**What the exercise asks:** Every line of the material below should be copied exactly.

┄┄┄┄┄┄┄┄┄┄┄┄┄┄┄┄┄┄┄┄

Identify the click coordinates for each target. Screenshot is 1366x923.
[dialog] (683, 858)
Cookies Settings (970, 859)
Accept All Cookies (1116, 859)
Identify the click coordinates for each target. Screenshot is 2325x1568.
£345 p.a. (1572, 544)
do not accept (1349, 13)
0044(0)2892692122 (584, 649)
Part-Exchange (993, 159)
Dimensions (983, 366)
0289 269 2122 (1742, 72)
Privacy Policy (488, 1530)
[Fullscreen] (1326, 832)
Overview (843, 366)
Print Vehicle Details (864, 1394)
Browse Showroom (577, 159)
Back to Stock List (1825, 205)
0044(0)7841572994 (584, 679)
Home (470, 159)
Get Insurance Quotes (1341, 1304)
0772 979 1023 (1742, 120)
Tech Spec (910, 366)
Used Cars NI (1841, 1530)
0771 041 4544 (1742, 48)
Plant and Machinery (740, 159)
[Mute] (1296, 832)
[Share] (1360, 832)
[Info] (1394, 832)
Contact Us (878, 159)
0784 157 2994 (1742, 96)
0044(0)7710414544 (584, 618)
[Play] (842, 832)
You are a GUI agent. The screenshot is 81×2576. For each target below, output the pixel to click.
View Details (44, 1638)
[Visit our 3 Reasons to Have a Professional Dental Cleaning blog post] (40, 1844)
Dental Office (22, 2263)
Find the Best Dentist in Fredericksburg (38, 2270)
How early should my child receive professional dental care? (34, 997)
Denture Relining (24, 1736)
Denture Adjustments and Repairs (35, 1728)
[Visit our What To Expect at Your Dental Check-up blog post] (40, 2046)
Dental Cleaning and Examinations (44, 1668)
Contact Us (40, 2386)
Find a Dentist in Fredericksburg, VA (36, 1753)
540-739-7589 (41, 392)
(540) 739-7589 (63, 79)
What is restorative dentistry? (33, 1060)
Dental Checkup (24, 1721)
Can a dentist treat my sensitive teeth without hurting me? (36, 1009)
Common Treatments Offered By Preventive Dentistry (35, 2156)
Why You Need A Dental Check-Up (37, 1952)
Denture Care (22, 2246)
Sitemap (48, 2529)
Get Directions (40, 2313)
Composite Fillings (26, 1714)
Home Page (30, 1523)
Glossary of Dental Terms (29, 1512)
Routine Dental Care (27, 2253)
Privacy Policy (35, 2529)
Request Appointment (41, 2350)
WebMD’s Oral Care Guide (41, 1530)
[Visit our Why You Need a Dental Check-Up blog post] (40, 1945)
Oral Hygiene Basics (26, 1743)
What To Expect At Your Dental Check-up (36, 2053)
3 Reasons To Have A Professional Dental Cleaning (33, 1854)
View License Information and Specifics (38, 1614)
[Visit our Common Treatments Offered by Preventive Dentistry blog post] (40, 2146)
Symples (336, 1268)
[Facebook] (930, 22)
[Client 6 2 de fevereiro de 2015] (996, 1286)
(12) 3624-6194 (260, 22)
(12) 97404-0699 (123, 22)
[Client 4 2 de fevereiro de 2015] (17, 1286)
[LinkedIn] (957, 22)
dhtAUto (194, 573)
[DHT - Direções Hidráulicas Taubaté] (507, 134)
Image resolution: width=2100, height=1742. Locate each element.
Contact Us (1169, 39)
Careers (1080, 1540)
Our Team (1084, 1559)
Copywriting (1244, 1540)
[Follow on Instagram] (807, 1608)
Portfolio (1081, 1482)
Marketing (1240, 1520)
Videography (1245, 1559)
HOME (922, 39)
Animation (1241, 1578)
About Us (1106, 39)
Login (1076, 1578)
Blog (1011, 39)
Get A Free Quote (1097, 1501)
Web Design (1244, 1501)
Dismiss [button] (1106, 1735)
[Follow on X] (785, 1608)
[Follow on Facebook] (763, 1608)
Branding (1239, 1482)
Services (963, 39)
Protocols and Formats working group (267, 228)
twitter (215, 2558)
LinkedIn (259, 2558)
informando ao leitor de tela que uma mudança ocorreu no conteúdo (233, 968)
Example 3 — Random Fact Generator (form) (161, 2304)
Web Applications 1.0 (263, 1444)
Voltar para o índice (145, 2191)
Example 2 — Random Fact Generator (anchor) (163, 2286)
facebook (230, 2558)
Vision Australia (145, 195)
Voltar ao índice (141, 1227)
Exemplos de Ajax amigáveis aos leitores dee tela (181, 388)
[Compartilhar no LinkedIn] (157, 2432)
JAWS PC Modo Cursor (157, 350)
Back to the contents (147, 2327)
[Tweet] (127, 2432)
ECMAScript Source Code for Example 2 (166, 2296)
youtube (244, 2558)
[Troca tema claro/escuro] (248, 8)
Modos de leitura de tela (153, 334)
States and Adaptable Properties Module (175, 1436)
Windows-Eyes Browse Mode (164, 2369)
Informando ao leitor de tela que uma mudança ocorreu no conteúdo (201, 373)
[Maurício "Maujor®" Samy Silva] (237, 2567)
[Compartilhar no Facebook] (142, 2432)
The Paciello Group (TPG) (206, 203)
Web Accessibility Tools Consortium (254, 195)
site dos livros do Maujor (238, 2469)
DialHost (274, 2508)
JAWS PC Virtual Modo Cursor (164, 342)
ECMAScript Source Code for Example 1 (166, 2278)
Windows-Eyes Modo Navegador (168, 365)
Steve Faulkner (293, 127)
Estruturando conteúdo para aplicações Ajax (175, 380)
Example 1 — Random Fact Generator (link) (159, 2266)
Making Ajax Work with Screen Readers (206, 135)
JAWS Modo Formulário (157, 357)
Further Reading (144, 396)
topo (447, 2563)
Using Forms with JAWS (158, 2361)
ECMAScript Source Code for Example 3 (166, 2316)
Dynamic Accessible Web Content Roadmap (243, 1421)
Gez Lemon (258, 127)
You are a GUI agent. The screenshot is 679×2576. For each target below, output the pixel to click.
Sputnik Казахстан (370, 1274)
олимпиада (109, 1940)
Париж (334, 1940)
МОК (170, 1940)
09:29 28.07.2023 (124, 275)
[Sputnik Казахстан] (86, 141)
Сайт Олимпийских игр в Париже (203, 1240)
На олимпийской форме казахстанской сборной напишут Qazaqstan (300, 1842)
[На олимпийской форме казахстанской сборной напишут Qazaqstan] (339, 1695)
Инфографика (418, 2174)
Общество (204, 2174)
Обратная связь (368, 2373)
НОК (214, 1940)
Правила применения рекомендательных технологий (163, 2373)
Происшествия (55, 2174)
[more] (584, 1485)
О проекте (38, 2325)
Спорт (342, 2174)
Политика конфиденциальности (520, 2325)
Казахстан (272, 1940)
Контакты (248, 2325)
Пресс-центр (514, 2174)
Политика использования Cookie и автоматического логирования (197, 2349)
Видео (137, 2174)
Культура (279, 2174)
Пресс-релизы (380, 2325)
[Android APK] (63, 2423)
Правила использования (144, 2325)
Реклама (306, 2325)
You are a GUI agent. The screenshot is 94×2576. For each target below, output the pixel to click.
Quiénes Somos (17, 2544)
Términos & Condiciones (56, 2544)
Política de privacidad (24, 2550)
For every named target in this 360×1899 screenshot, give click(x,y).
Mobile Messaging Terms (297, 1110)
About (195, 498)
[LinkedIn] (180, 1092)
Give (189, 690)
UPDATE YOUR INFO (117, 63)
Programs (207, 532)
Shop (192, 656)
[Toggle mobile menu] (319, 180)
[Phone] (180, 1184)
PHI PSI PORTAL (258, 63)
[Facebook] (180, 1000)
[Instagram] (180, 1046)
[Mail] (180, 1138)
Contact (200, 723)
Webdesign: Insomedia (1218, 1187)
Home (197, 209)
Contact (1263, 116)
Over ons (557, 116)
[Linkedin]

┄┄┄┄┄┄┄┄┄┄┄┄┄┄┄┄┄┄┄┄

**Answer section:**
Identify the click coordinates for each target. Screenshot is 1366x923.
[dialog] (683, 858)
Cookies Settings (970, 859)
Accept All Cookies (1116, 859)
Identify the click coordinates for each target. Screenshot is 2325x1568.
£345 p.a. (1572, 544)
do not accept (1349, 13)
0044(0)2892692122 (584, 649)
Part-Exchange (993, 159)
Dimensions (983, 366)
0289 269 2122 (1742, 72)
Privacy Policy (488, 1530)
[Fullscreen] (1326, 832)
Overview (843, 366)
Print Vehicle Details (864, 1394)
Browse Showroom (577, 159)
Back to Stock List (1825, 205)
0044(0)7841572994 (584, 679)
Home (470, 159)
Get Insurance Quotes (1341, 1304)
0772 979 1023 (1742, 120)
Tech Spec (910, 366)
Used Cars NI (1841, 1530)
0771 041 4544 (1742, 48)
Plant and Machinery (740, 159)
[Mute] (1296, 832)
[Share] (1360, 832)
[Info] (1394, 832)
Contact Us (878, 159)
0784 157 2994 (1742, 96)
0044(0)7710414544 (584, 618)
[Play] (842, 832)
You are a GUI agent. The screenshot is 81×2576. For each target below, output the pixel to click.
View Details (44, 1638)
[Visit our 3 Reasons to Have a Professional Dental Cleaning blog post] (40, 1844)
Dental Office (22, 2263)
Find the Best Dentist in Fredericksburg (38, 2270)
How early should my child receive professional dental care? (34, 997)
Denture Relining (24, 1736)
Denture Adjustments and Repairs (35, 1728)
[Visit our What To Expect at Your Dental Check-up blog post] (40, 2046)
Dental Cleaning and Examinations (44, 1668)
Contact Us (40, 2386)
Find a Dentist in Fredericksburg, VA (36, 1753)
540-739-7589 (41, 392)
(540) 739-7589 (63, 79)
What is restorative dentistry? (33, 1060)
Dental Checkup (24, 1721)
Can a dentist treat my sensitive teeth without hurting me? (36, 1009)
Common Treatments Offered By Preventive Dentistry (35, 2156)
Why You Need A Dental Check-Up (37, 1952)
Denture Care (22, 2246)
Sitemap (48, 2529)
Get Directions (40, 2313)
Composite Fillings (26, 1714)
Home Page (30, 1523)
Glossary of Dental Terms (29, 1512)
Routine Dental Care (27, 2253)
Privacy Policy (35, 2529)
Request Appointment (41, 2350)
WebMD’s Oral Care Guide (41, 1530)
[Visit our Why You Need a Dental Check-Up blog post] (40, 1945)
Oral Hygiene Basics (26, 1743)
What To Expect At Your Dental Check-up (36, 2053)
3 Reasons To Have A Professional Dental Cleaning (33, 1854)
View License Information and Specifics (38, 1614)
[Visit our Common Treatments Offered by Preventive Dentistry blog post] (40, 2146)
Symples (336, 1268)
[Facebook] (930, 22)
[Client 6 2 de fevereiro de 2015] (996, 1286)
(12) 3624-6194 (260, 22)
(12) 97404-0699 (123, 22)
[Client 4 2 de fevereiro de 2015] (17, 1286)
[LinkedIn] (957, 22)
dhtAUto (194, 573)
[DHT - Direções Hidráulicas Taubaté] (507, 134)
Image resolution: width=2100, height=1742. Locate each element.
Contact Us (1169, 39)
Careers (1080, 1540)
Our Team (1084, 1559)
Copywriting (1244, 1540)
[Follow on Instagram] (807, 1608)
Portfolio (1081, 1482)
Marketing (1240, 1520)
Videography (1245, 1559)
HOME (922, 39)
Animation (1241, 1578)
About Us (1106, 39)
Login (1076, 1578)
Blog (1011, 39)
Get A Free Quote (1097, 1501)
Web Design (1244, 1501)
Dismiss [button] (1106, 1735)
[Follow on X] (785, 1608)
[Follow on Facebook] (763, 1608)
Branding (1239, 1482)
Services (963, 39)
Protocols and Formats working group (267, 228)
twitter (215, 2558)
LinkedIn (259, 2558)
informando ao leitor de tela que uma mudança ocorreu no conteúdo (233, 968)
Example 3 — Random Fact Generator (form) (161, 2304)
Web Applications 1.0 (263, 1444)
Voltar para o índice (145, 2191)
Example 2 — Random Fact Generator (anchor) (163, 2286)
facebook (230, 2558)
Vision Australia (145, 195)
Voltar ao índice (141, 1227)
Exemplos de Ajax amigáveis aos leitores dee tela (181, 388)
[Compartilhar no LinkedIn] (157, 2432)
JAWS PC Modo Cursor (157, 350)
Back to the contents (147, 2327)
[Tweet] (127, 2432)
ECMAScript Source Code for Example 2 (166, 2296)
youtube (244, 2558)
[Troca tema claro/escuro] (248, 8)
Modos de leitura de tela (153, 334)
States and Adaptable Properties Module (175, 1436)
Windows-Eyes Browse Mode (164, 2369)
Informando ao leitor de tela que uma mudança ocorreu no conteúdo (201, 373)
[Maurício "Maujor®" Samy Silva] (237, 2567)
[Compartilhar no Facebook] (142, 2432)
The Paciello Group (TPG) (206, 203)
Web Accessibility Tools Consortium (254, 195)
site dos livros do Maujor (238, 2469)
DialHost (274, 2508)
JAWS PC Virtual Modo Cursor (164, 342)
ECMAScript Source Code for Example 1 (166, 2278)
Windows-Eyes Modo Navegador (168, 365)
Steve Faulkner (293, 127)
Estruturando conteúdo para aplicações Ajax (175, 380)
Example 1 — Random Fact Generator (link) (159, 2266)
Making Ajax Work with Screen Readers (206, 135)
JAWS Modo Formulário (157, 357)
Further Reading (144, 396)
topo (447, 2563)
Using Forms with JAWS (158, 2361)
ECMAScript Source Code for Example 3 (166, 2316)
Dynamic Accessible Web Content Roadmap (243, 1421)
Gez Lemon (258, 127)
You are a GUI agent. The screenshot is 679×2576. For each target below, output the pixel to click.
Sputnik Казахстан (370, 1274)
олимпиада (109, 1940)
Париж (334, 1940)
МОК (170, 1940)
09:29 28.07.2023 (124, 275)
[Sputnik Казахстан] (86, 141)
Сайт Олимпийских игр в Париже (203, 1240)
На олимпийской форме казахстанской сборной напишут Qazaqstan (300, 1842)
[На олимпийской форме казахстанской сборной напишут Qazaqstan] (339, 1695)
Инфографика (418, 2174)
Общество (204, 2174)
Обратная связь (368, 2373)
НОК (214, 1940)
Правила применения рекомендательных технологий (163, 2373)
Происшествия (55, 2174)
[more] (584, 1485)
О проекте (38, 2325)
Спорт (342, 2174)
Политика конфиденциальности (520, 2325)
Казахстан (272, 1940)
Контакты (248, 2325)
Пресс-центр (514, 2174)
Политика использования Cookie и автоматического логирования (197, 2349)
Видео (137, 2174)
Культура (279, 2174)
Пресс-релизы (380, 2325)
[Android APK] (63, 2423)
Правила использования (144, 2325)
Реклама (306, 2325)
You are a GUI agent. The screenshot is 94×2576. For each target below, output the pixel to click.
Quiénes Somos (17, 2544)
Términos & Condiciones (56, 2544)
Política de privacidad (24, 2550)
For every named target in this 360×1899 screenshot, give click(x,y).
Mobile Messaging Terms (297, 1110)
About (195, 498)
[LinkedIn] (180, 1092)
Give (189, 690)
UPDATE YOUR INFO (117, 63)
Programs (207, 532)
Shop (192, 656)
[Toggle mobile menu] (319, 180)
[Phone] (180, 1184)
PHI PSI PORTAL (258, 63)
[Facebook] (180, 1000)
[Instagram] (180, 1046)
[Mail] (180, 1138)
Contact (200, 723)
Webdesign: Insomedia (1218, 1187)
Home (197, 209)
Contact (1263, 116)
Over ons (557, 116)
[Linkedin]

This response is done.